Da sehe ich aus den Augenwinkeln, wie am anderen Ende des Parkplatzes ein Passatfahrer gleich drei Autos zuparkt, aussteigt und deren Windschutzscheiben beglotzt und sich dabei was notiert. Noch ein Kreisdjango, der das Parkraumrecht in eigene Hände nimmt?

“Hallo, entschuldigung”, rufe ich ihn an, “Sie gehören doch hier sicherlich dazu. Ich bin da vorne zugeparkt worden – was mache ich denn da jetzt?”
“Oh, das ist ganz einfach”, sagt der Mittvierziger mit der Nickelbrille und dem kleinkarierten Hemd freundlich, “Sehen Sie, wir haben hier alle so Parkausweise vorne drin. Da steht unsere Durchwahl drauf. Ich habe die Kollegen jetzt hier zugeparkt und notiere mir ihre Durchwahlen, damit ich sie gleich anrufen und ihnen sagen kann, dass ich sie zugeparkt habe.” Ich glotze ihn fassungslos an. “In Ihrem Fall machen Sie es anders rum: Sie gucken nach den Durchwahlen der Leute die SIE zugeparkt haben, und rufen die an. Die kommen dann und fahren Ihre Wagen weg.” Ich kann immer noch nicht glauben was ich da höre. “Ist das das ÜBLICHE System hier?”, frage ich. “Ja, es gibt halt zu wenig Parkplätze. Da vorne im Gebäude hängt ein Diensttelefon, das dürfen Sie kostenfrei benutzen.”

Wenige Minuten nach einem kurzen Anruf (“Hallo? Ich hätte da einen Parkplatz für sie, sie müssen mich nur rauslassen”) später ist Frau Poppe da und fährt ihren Golf weg, was mir ein milimeterweises rauszirkeln aus der Parklücke ermöglicht. Endlich frei erfolgt der überfällige Facepalm. Meine Güte, man stelle sich das vor: Da verbringt ein Teil der Kreisangestellten einen nicht unerheblichen Teil der Arbeistzeit damit, sich gegenseitig zuzuparken, sich anzurufen und sich über die Zuparkerei zu informieren oder einen Anruf entgegenzunehmen, um dann aufzuspringen, den Arbeitsplatz zu verlassen, zum Parkplatz zu rennen und umzuparken.

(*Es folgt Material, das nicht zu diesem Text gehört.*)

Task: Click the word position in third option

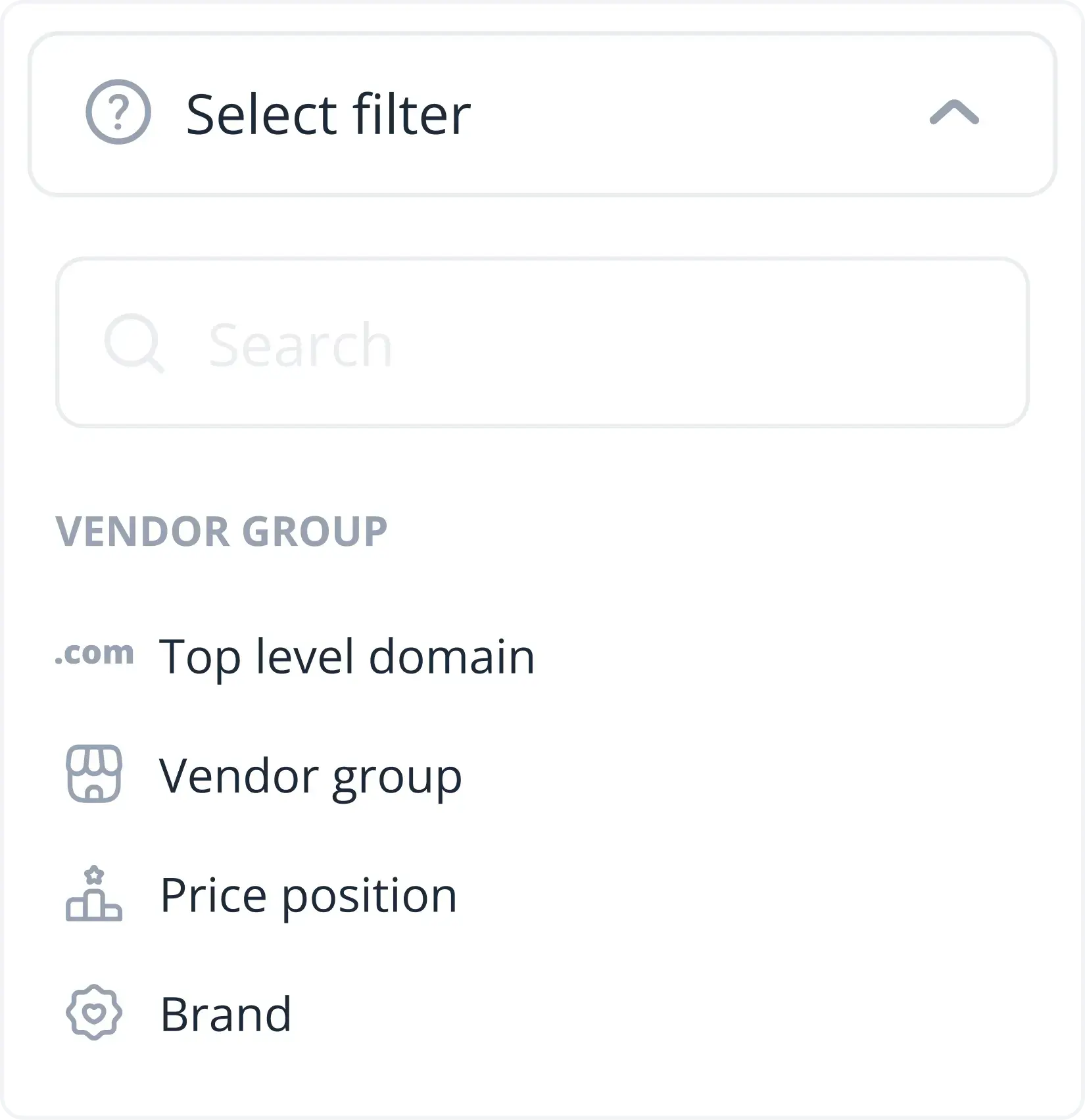Action: [370, 897]
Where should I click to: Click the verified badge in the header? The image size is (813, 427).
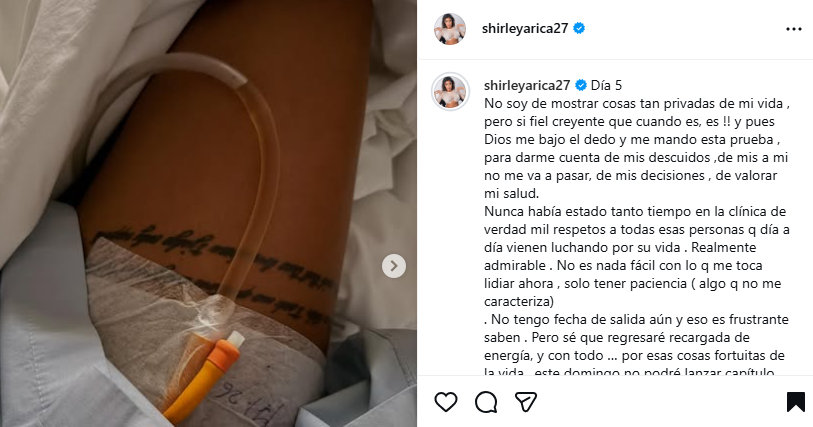click(x=579, y=29)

Was, bei der Größe der Liegenschaft, vermutlich durchaus mal 15 bis 20 Minuten dauern kann.
Unfassbar, oder? Unglaublich, dass sowas überhaupt erlaubt ist. Noch unglaublicher, dass dies das System ist, das laut dem Kleinkarierten “vom Landrat selbst eingeführt wurde”. Unfassbar.

Das fällt in die Kategorie “Ich schreib das mal besser auf, morgen glaube ich das selbst nicht mehr”.